Running Artifactory on ECS Fargate considerably reduces our operational overhead because Fargate is a managed service. Using ECS, we no longer need to manage EC2 instances ourselves. It’s a pretty straightforward container setup but remember to set up two ulimits when defining the ECS Task Definition. If you do not set these ulimits, the container will keep restarting and never reach a healthy state.

   Ulimits:
    - Name: nofile
        HardLimit: 32000
        SoftLimit: 32000
    - Name: nproc
        HardLimit: 65535
        SoftLimit: 65535

EFS

In the new setup, EFS only contains the configuration files, not artifacts. The artifact storage is migrated to S3. This hugely reduces cost because EFS Artifact storage was the most expensive part of the legacy setup.

A thing to keep in mind when copying files from the old EFS to a new EFS, the ownership of files has to be updated. Artifactory has the GID 1030, which must be set on all files/folders recursively.

S3

The EFS Artifact store was replaced by S3, and the artifacts were copied using AWS DataSync. In our case, the sync took around six hours and an additional hour for Artifactory to scan the bucket afterward. Having the artifacts stored on S3 also improves our resiliency because S3 has a durability of 99.999 999 999 99% and an availability of 99.99%.

Backups

We introduced AWS Backup to create backups for RDS and EFS. For each backup policy, we created a backup vault. That way we keep a clear overview of what is stored in each vault. It’s good to know that AWS Backup only charges you for storage costs.

Monitoring

For monitoring, we have set up a few basic Cloudwatch alarms with SNS to send an email when a breach is detected.

  • Trigger alarm If HealthyHostCount lower than 1 (threshold) in 3 periods of 60 seconds (container takes on average 3 minutes to start)
  • Trigger alarm If CPUUtilization higher than 75 percent (threshold) in 15 minutes
  • Trigger alarm If FreeStorageSpace lower than 10gb

Deploying Artifactory to ECS Fargate

For a complete and detailed description check our Git repository.

Final thoughts

Everything in our new setup has been configured with RPO and RTO in mind. Either multi-AZ or global services allow us to get up and running as fast as possible.

Recovery point objectives

ResourceTime for recovery
RDS30 minutes (Point in time recovery)
EFS10 minutes (Multi-AZ, should not be an issue unless the entire region or service fails)
S30 (S3 is highly available by default)
ECS5 minutes (If the container is unhealthy a new one will be started)

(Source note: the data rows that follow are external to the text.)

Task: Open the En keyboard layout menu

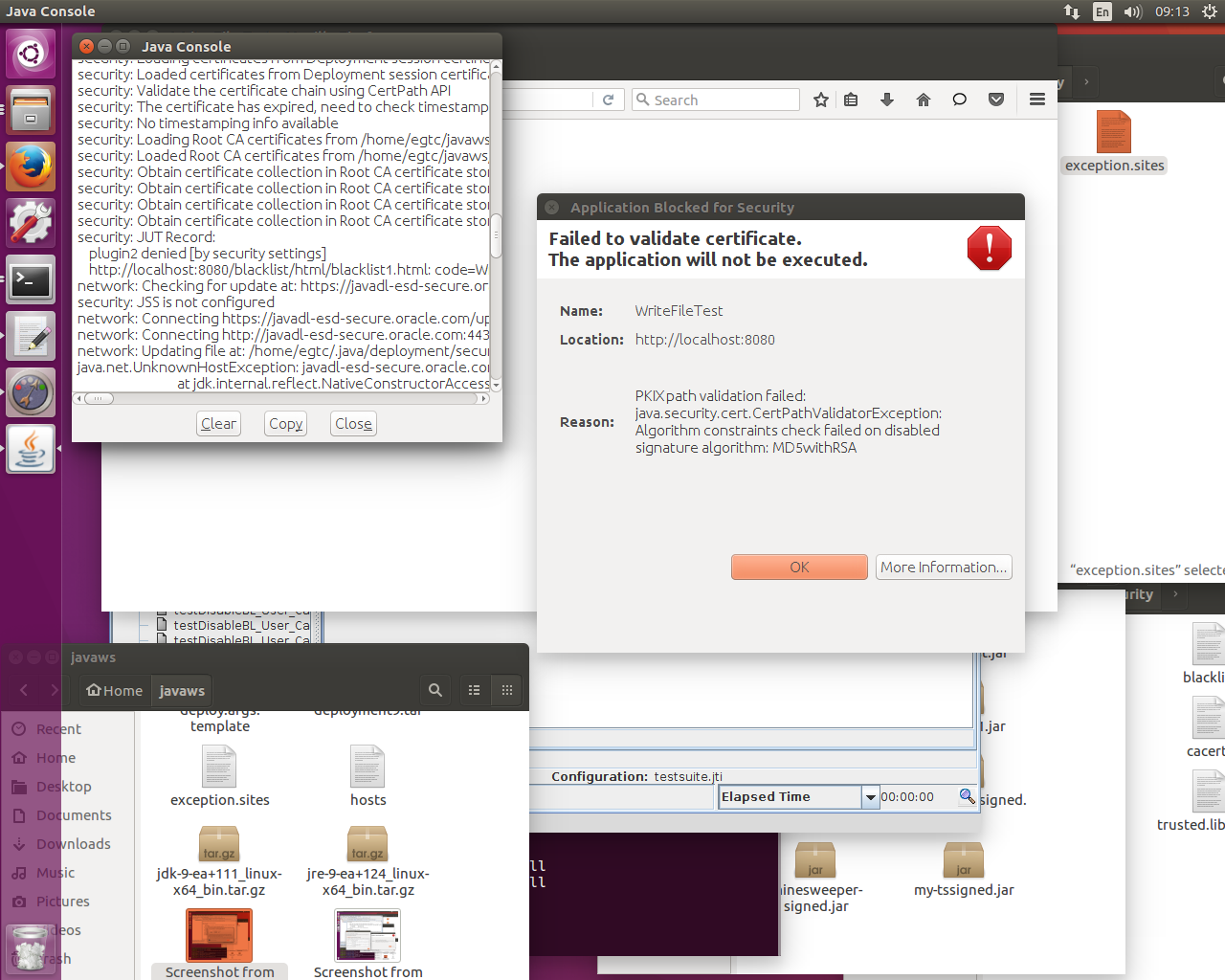Action: (x=1102, y=11)
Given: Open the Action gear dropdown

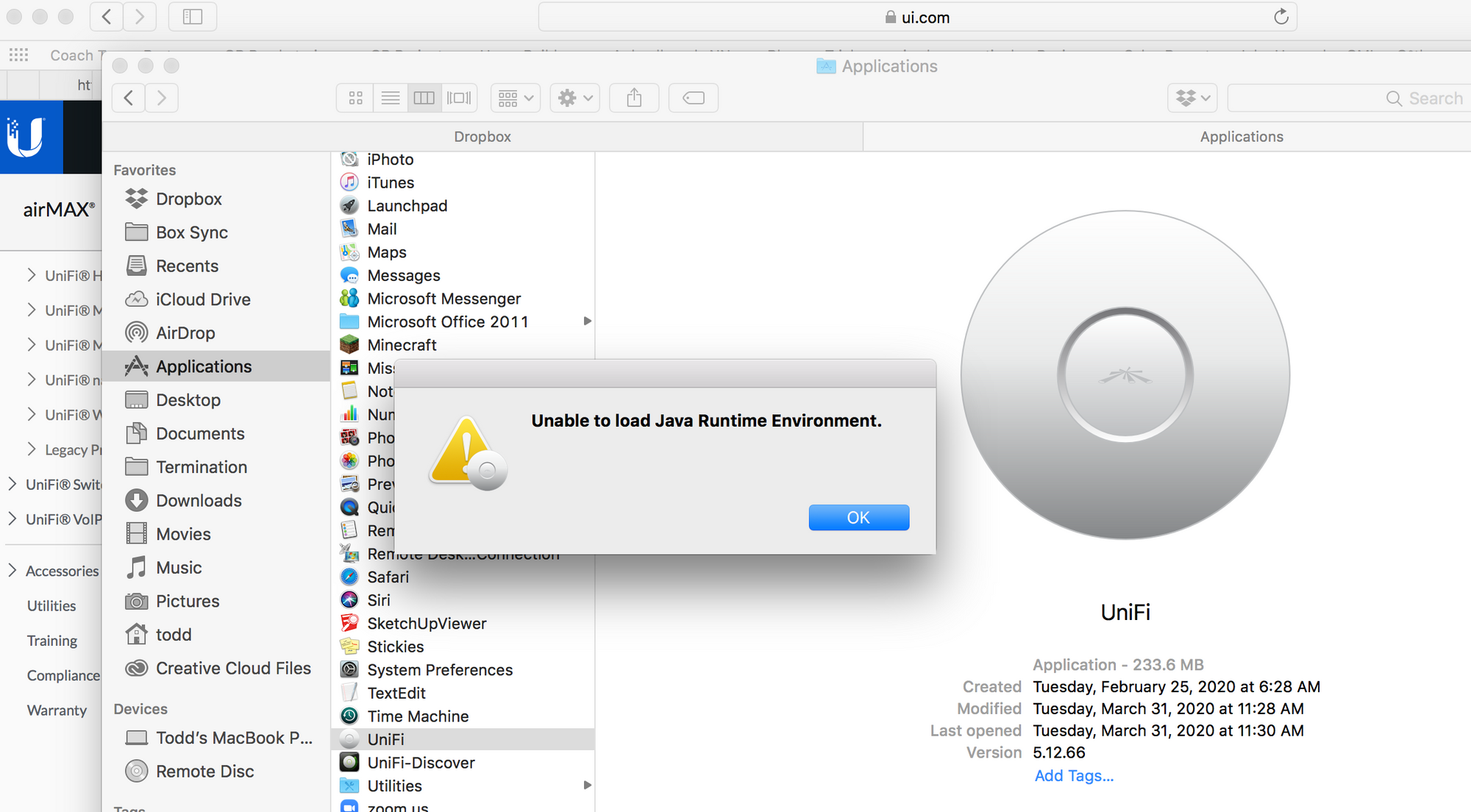Looking at the screenshot, I should 575,98.
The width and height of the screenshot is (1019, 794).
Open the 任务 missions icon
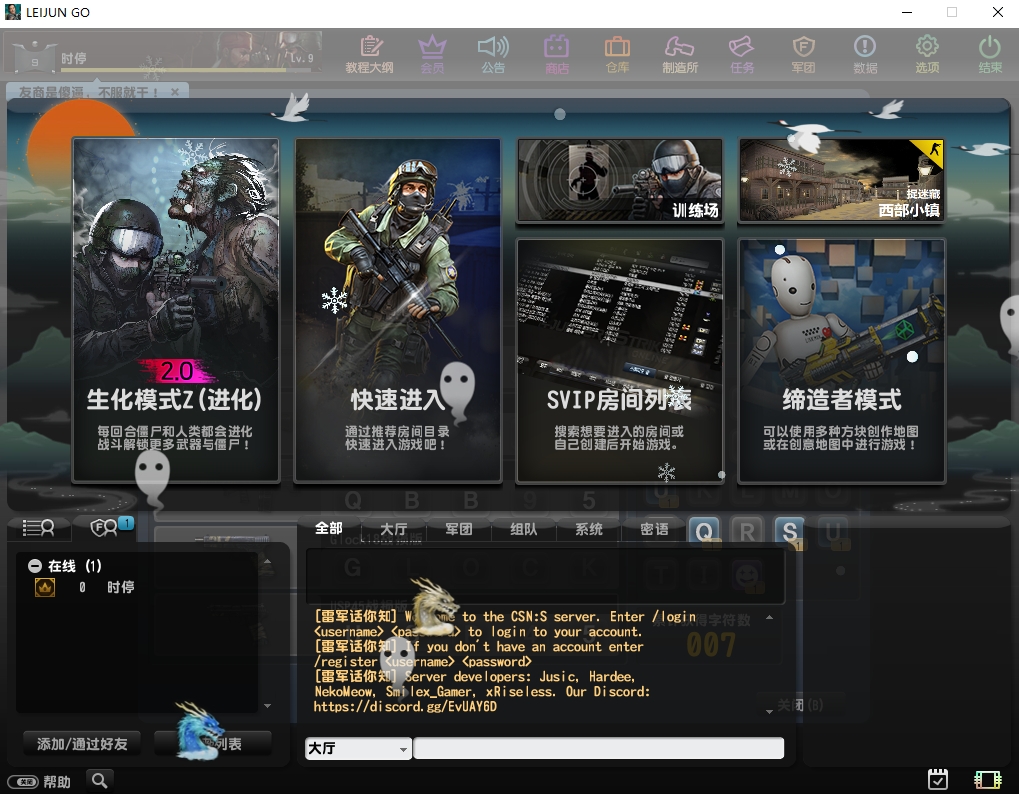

With the new setup, we were able to reduce cost by a couple thousands of dollars a month. In the same effort, we optimized the architecture and improved the recovery objectives; the new setup allows faster recovery with less data loss.

Dead giveaway, you can spend that extra money on Articatory XRay protecting your artifacts against Supply-chain and Dependency Confusion attacks 😉